>> start EXCERPT PROVIDED

University of Pennsylvania, USA


Karen I. Winey is Professor and TowerBrook Foundation Faculty Fellow of Materials Science and Engineering at the University of Pennsylvania with a secondary appointment in Chemical and Biomolecular Engineering.
Winey’s current interests include both polymer nanocomposites and ion-containing polymers. In nanocomposites, she designs and fabricates polymer nanocomposites containing carbon nanotubes and metal nanowires with the aim of understanding how to improve their mechanical, thermal, and especially electrical conductivity and resistive switching properties. Polymer dynamics in the presence of nanoparticles is also an area of interest. In ion-containing polymers, including block copolymers and polymers with ionic liquids, Winey combines imaging and scattering methods to provide unprecedented insights into their morphologies. Current efforts focus on correlating nanoscale structures with ion transport properties. In both areas, she couples experimental studies with simulation and theory, either within her group or with collaborators.
Winey received her B.S. from Cornell University in materials science and engineering and her Ph.D. in polymer science and engineering from the University of Massachusetts, Amherst. Following a postdoctoral position at AT&T Bell Laboratories, she joined the faculty of the University of Pennsylvania in 1992. Elected positions include chair of the Polymer Physics Gordon Research Conference (2010) and Chair of the Division of Polymer Physics within the American Physical Society (2013). She served as an Associate Editor for Macromolecules, the premier journal for polymer science, for four years (7/2010 - 6/2014). Her honors include Fellow of the American Physical Society (2003), a Special Creativity Award from the National Science Foundation (2009-2011), the George H. Heilmeier Faculty Award for Excellence in Research (2012), and Fellow of the Materials Research Society (2013).

>> end EXCERPT PROVIDED
>> start ITEMS

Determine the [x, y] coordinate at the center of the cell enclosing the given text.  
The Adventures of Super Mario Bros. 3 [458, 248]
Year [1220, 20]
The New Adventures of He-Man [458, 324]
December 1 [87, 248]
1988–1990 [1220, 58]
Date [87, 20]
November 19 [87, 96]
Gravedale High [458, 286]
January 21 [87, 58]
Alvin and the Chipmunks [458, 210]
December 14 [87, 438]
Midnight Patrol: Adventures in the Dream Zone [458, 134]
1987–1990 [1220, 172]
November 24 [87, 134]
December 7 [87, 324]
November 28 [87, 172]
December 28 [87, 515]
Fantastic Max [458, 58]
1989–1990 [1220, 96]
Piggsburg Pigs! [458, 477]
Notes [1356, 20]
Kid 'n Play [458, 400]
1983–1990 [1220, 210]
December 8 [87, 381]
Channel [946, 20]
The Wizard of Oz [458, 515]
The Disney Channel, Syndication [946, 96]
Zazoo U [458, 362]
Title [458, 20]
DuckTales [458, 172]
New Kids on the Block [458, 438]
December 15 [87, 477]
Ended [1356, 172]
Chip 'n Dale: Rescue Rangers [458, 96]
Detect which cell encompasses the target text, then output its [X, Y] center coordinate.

>> end ITEMS

[GIVEN EXERCISE 1]:
Using the profile, answer each question:
(a) In which field does the professor hold a secondary appointment?
(b) In what year did she join the University of Pennsylvania faculty?
(c) For which journal was she an Associate Editor?
[GIVEN EXERCISE 2]: Reproduce everything in the profile from "University of Pennsylvania, USA" down to "and Biomolecular Engineering.", substituting "Penn" for "University of Pennsylvania".
The data is separate material and does not belong to the profile.

[CORRECT RESULT 1]:
(a) Chemical and Biomolecular Engineering
(b) 1992
(c) Macromolecules

[CORRECT RESULT 2]:
Penn, USA


Karen I. Winey is Professor and TowerBrook Foundation Faculty Fellow of Materials Science and Engineering at the Penn with a secondary appointment in Chemical and Biomolecular Engineering.